Problem statement
Each line below must be reproduced exactly as it stands. Pictures stay out of the copy.

··· Given records ···

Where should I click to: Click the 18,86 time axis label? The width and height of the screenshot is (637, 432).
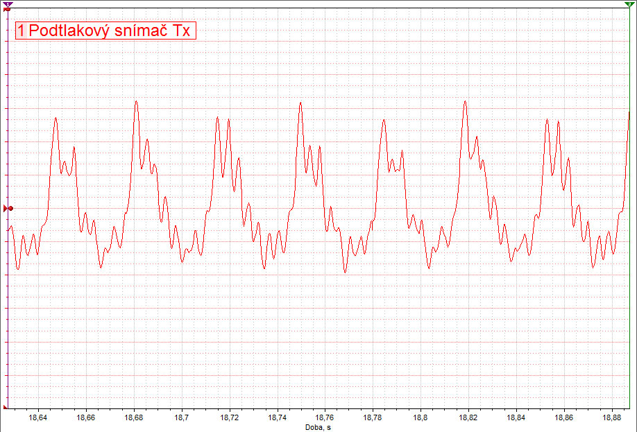coord(564,418)
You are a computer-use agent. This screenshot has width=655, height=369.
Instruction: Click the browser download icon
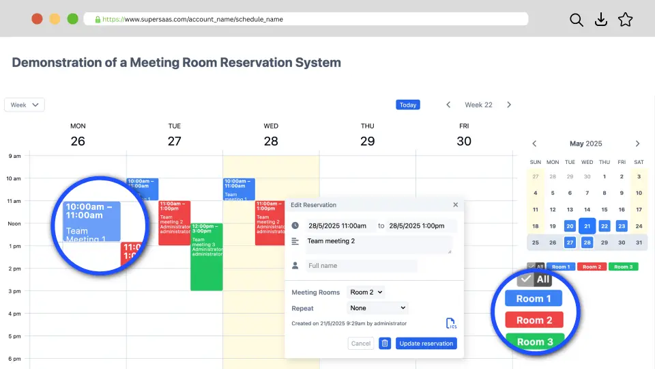[x=601, y=20]
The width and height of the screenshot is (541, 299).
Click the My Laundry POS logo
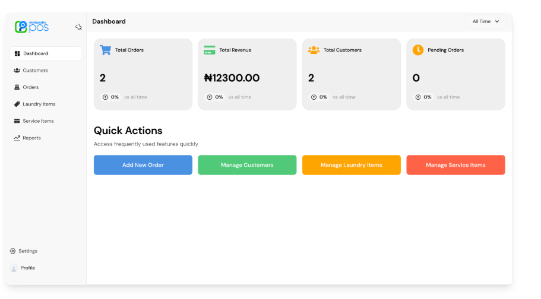(31, 27)
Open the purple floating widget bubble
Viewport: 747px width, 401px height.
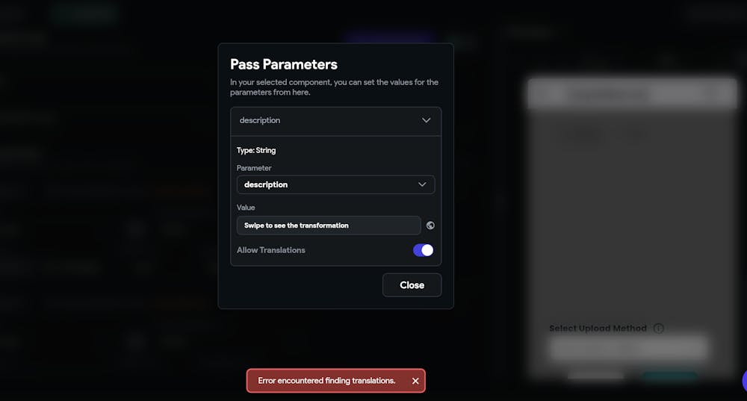(x=744, y=381)
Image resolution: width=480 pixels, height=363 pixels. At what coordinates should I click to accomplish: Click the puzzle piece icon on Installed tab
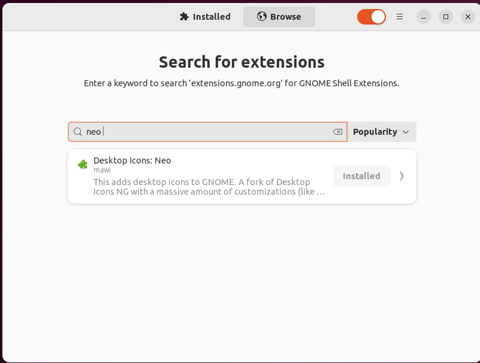pos(184,17)
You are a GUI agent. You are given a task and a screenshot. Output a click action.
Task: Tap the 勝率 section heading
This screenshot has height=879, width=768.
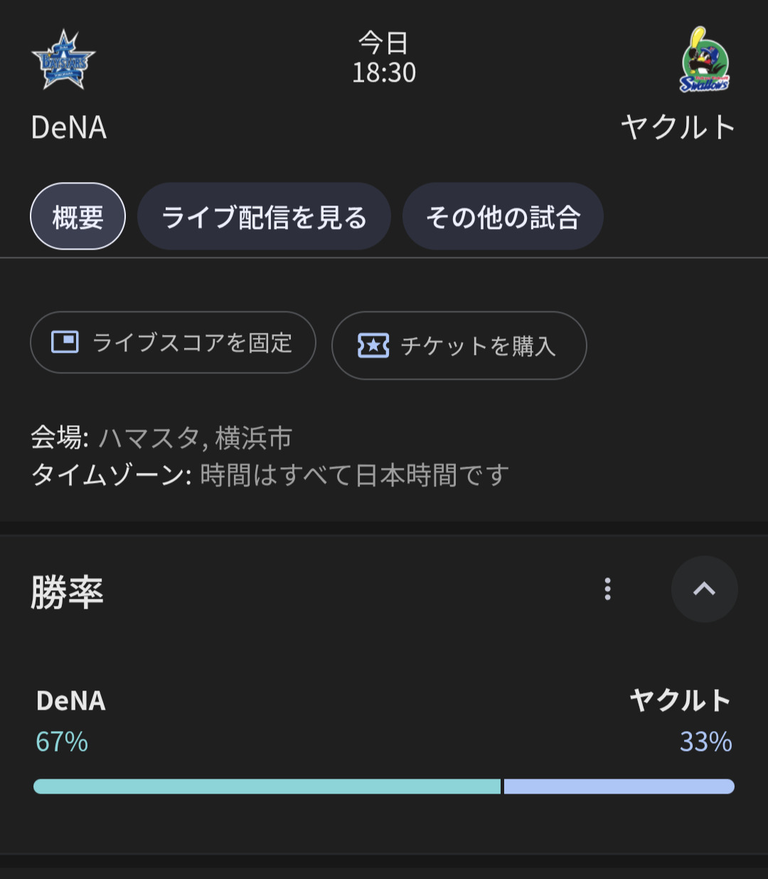pyautogui.click(x=68, y=592)
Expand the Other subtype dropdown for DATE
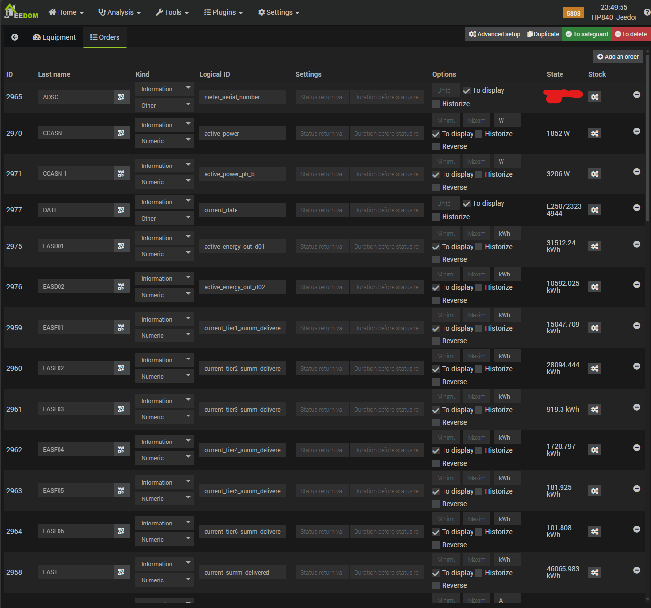This screenshot has height=608, width=651. pyautogui.click(x=164, y=218)
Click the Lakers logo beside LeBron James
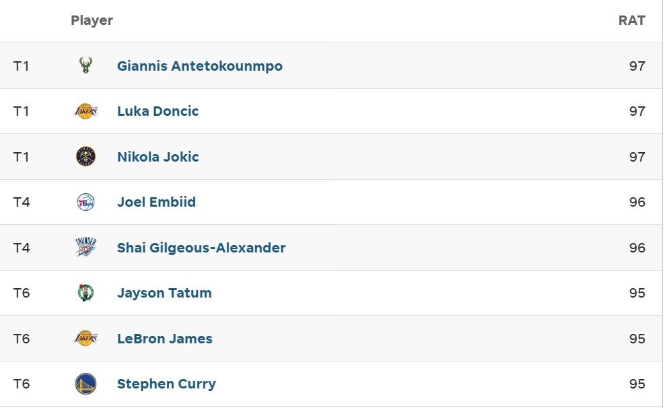This screenshot has width=665, height=408. point(85,339)
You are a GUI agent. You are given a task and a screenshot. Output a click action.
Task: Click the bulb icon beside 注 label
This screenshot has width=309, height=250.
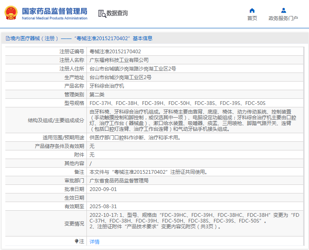pyautogui.click(x=76, y=241)
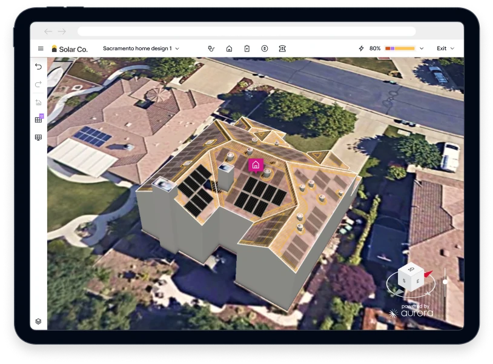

···

Task result
Where should I click to: Click the 18,86 time axis label? The width and height of the screenshot is (637, 432).
coord(564,418)
You are a computer-use agent. This screenshot has width=655, height=369.
Instruction: Click the browser download icon
[x=601, y=20]
The width and height of the screenshot is (541, 299).
Click the My Laundry POS logo
(31, 27)
Open the purple floating widget bubble
Viewport: 747px width, 401px height.
(x=744, y=381)
Image resolution: width=480 pixels, height=363 pixels. At what coordinates should I click to accomplish: Click the puzzle piece icon on Installed tab
pos(184,17)
You are a GUI agent. You are given a task and a screenshot. Output a click action.
Task: Tap the 勝率 section heading
This screenshot has height=879, width=768.
pyautogui.click(x=68, y=592)
Expand the Other subtype dropdown for DATE
This screenshot has height=608, width=651. pyautogui.click(x=164, y=218)
Click the Lakers logo beside LeBron James
This screenshot has width=665, height=408. point(85,339)
You are a GUI agent. You are given a task and a screenshot. Output a click action.
Task: Click the bulb icon beside 注 label
This screenshot has width=309, height=250.
pyautogui.click(x=76, y=241)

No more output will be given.